Case ID: f-appx_231/html/0538-01.html
Source: Caselaw Access Project
Author: {"author": "PER CURIAM.", "license": "Public Domain", "url": "https://static.case.law/"}
Date Created: 2024-08-24T03:29:51.129683

Henry David POTWIN, Appellant, v. Linda SANDERS, Warden, FCI-FC, Appellee.
    No. 06-2213.
    United States Court of Appeals, Eighth Circuit.
    Submitted: Aug. 15, 2007.
    Filed: Aug. 16, 2007.
    
      Henry David Potwin, Forrest City, AR, pro se.
    E. Fletcher Jackson, U.S. Attorney’s Office, Little Rock, AR, for Appellee.
    Before WOLLMAN, COLLOTON, and BENTON, Circuit Judges.
    [UNPUBLISHED]
   PER CURIAM.

Federal inmate Henry Potwin appeals the district court’s order dismissing his 28 U.S.C. § 2241 petition, in which he claims that the Bureau of Prisons (BOP) improperly denied him credit toward his federal sentence for time previously served while in state custody. Potwin claims, among other things, that at his federal sentencing hearing the court ordered the BOP to credit him the time served.

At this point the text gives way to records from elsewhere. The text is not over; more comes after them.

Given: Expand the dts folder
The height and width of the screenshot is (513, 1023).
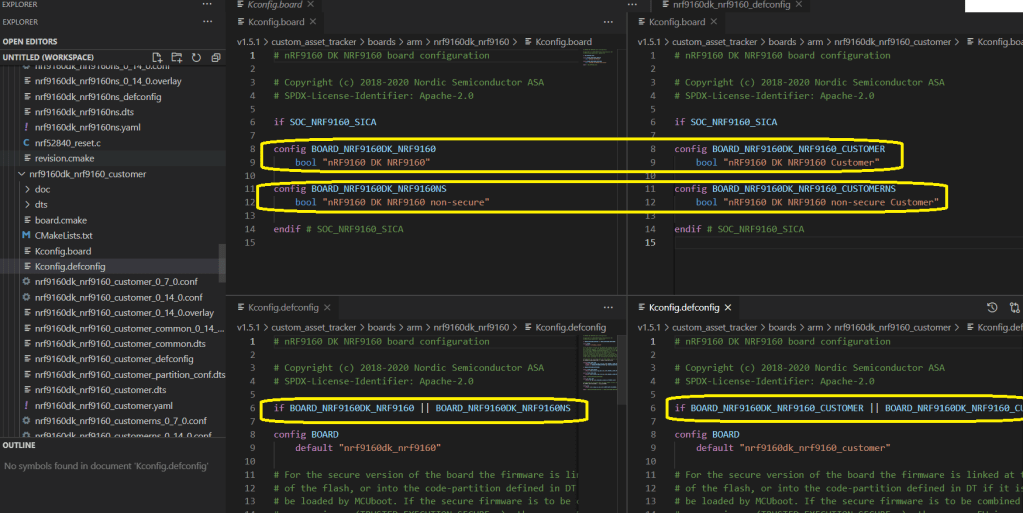Looking at the screenshot, I should click(41, 205).
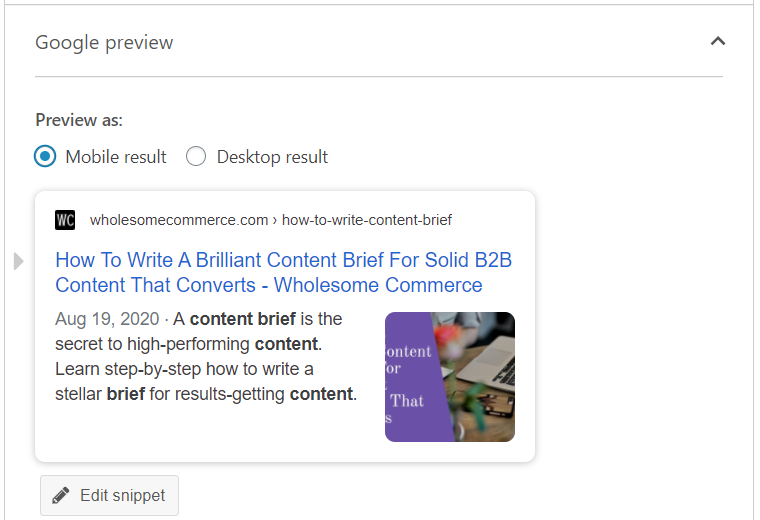Collapse the Google preview panel chevron
Viewport: 760px width, 520px height.
point(716,42)
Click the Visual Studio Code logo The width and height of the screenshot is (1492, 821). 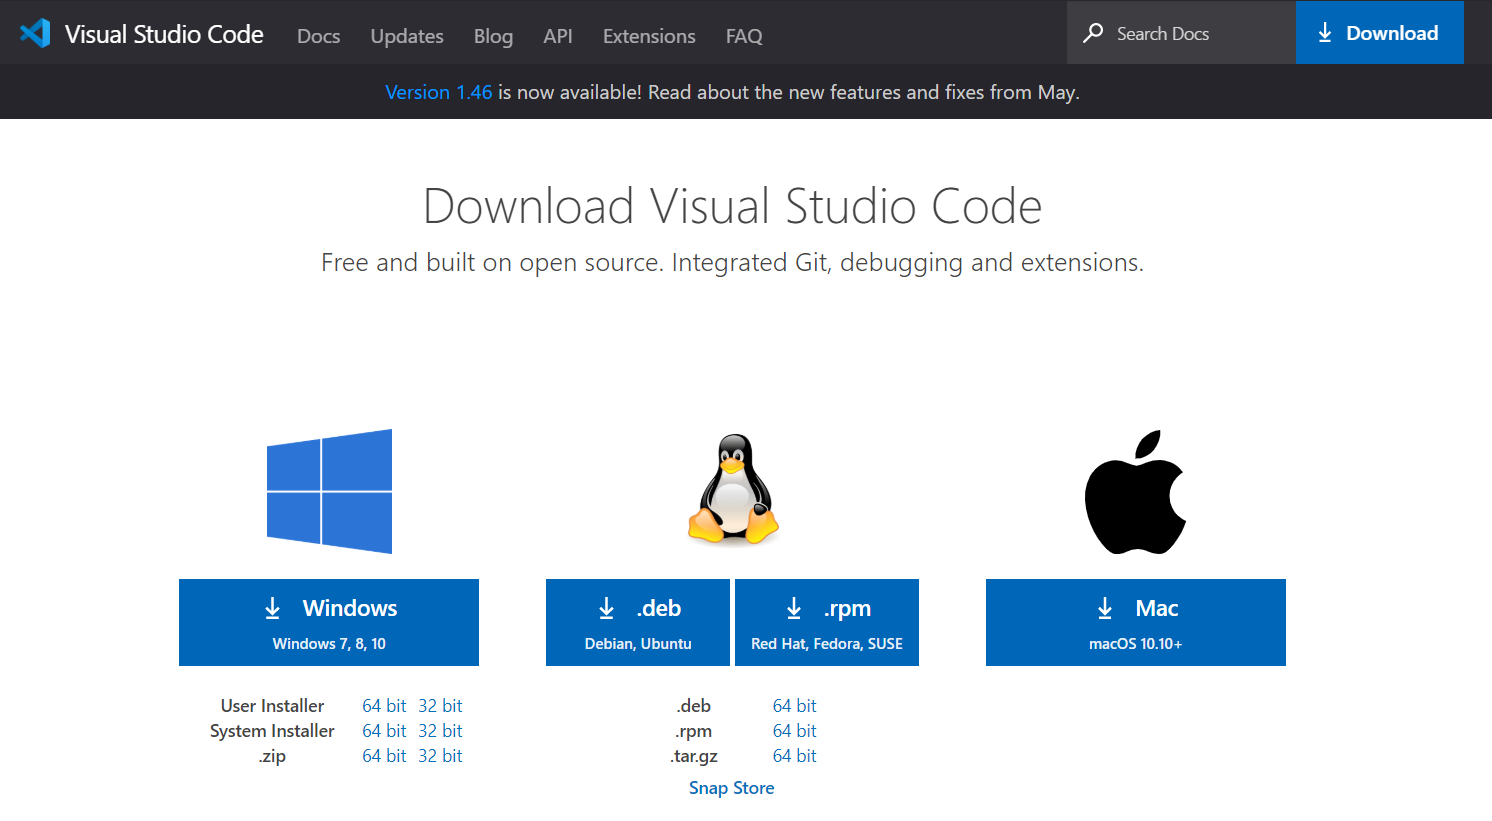coord(35,32)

We agree with the district court that Potwin’s argument fails because the time at issue had been credited by the State of Texas to his state parole-violation sentence and may not be double counted. See 18 U.S.C. § 3585(b) (“A defendant shall be given credit toward the service of a term of imprisonment for any time he has spent in official detention prior to the date the sentence commences ... that has not been credited against another sentence.”); United States v. Wilson, 503 U.S. 329, 337, 112 S.Ct. 1351, 117 L.Ed.2d 593 (1992) (§ 3585(b) makes clear that defendant cannot receive double credit for detention time). We also agree with the district court that the Attorney General through the BOP (not the sentencing court) has the authority to award credit under section 3585(b) for time served. See id. at 333-36, 112 S.Ct. 1351; cf. United States v. Bradley, 978 F.2d 1029, 1030-31 (8th Cir.1992) (vacating district court’s orders denying defendants credit for time served in state custody because BOP had authority to make determination and had concluded credit was deserved).

Accordingly, we affirm. See 8th Cir. R. 47B. 
      
      . The Honorable James M. Moody, United States District Judge for the Eastern District of Arkansas, adopting the findings and recommendations of the Honorable John F. Forster, Jr., United States Magistrate Judge for the Eastern District of Arkansas.